Ao final, os partidos apelam para a comunidade internacional:

“Alertamos os organismos internacionais — UE, ONU, OEA e observadores da sociedade civil — sobre esses fatos lamentáveis, que continuam afetando a já frágil democracia do nosso país e comprometem este processo de participação cidadã.”

As denúncias não foram acompanhadas de resposta formal do governo até o fechamento desta edição.

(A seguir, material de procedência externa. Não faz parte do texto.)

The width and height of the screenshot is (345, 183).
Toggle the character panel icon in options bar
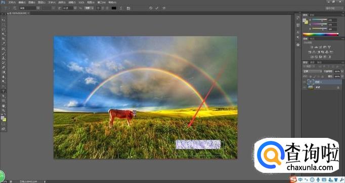tap(128, 8)
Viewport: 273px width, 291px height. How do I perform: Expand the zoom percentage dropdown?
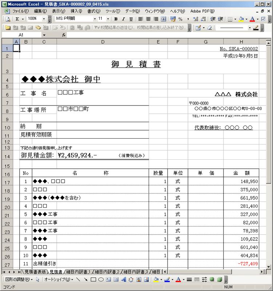point(44,19)
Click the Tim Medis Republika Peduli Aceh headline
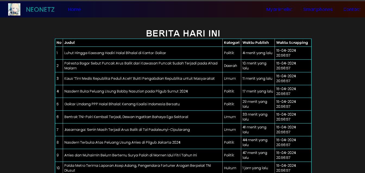Viewport: 365px width, 173px height. 139,79
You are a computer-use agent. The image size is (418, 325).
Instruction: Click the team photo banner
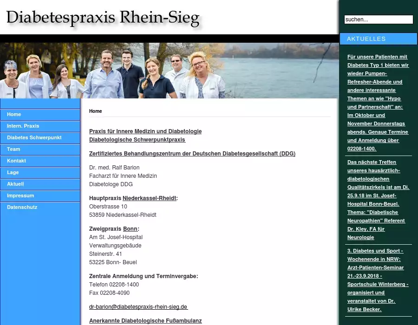(x=170, y=71)
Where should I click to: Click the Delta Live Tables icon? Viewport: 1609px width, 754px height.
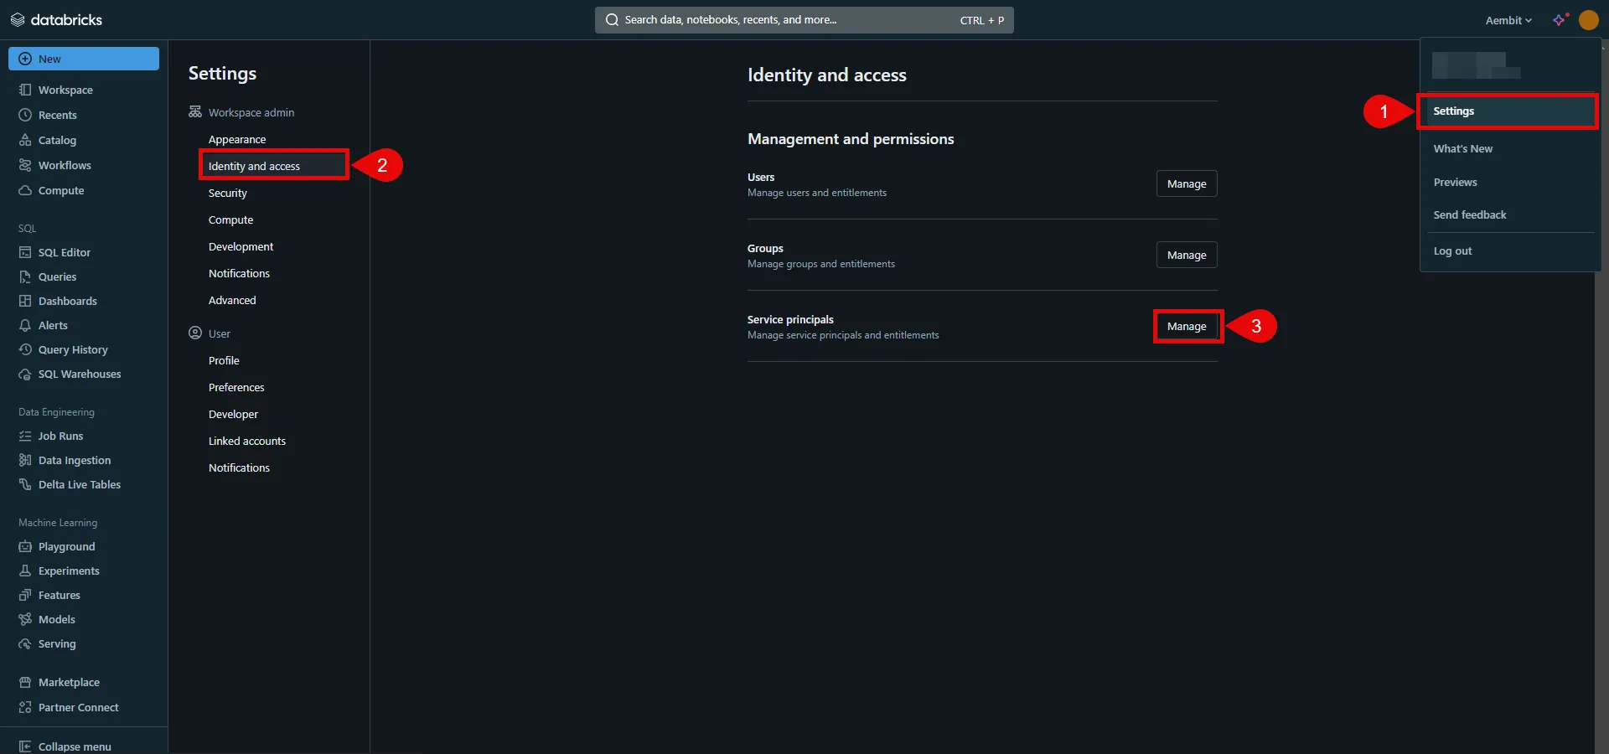coord(25,484)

A presidente do CNE, Diana Atamaint, ao ser questionada sobre as acusações, afirmou que “a fraude não tem lugar em um sistema que se constrói com base na legalidade” e classificou como “infundadas” as alegações que contestam a lisura do processo.

As eleições foram acompanhadas por missões de observação da Organização dos Estados Americanos (OEA) e da União Europeia. Segundo o chefe da missão da OEA, Heraldo Muñoz, “o processo transcorreu com normalidade e tranquilidade”. Muñoz acrescentou que “é necessário acalmar os rumores e tensões para que esse processo continue fluindo de forma transparente”.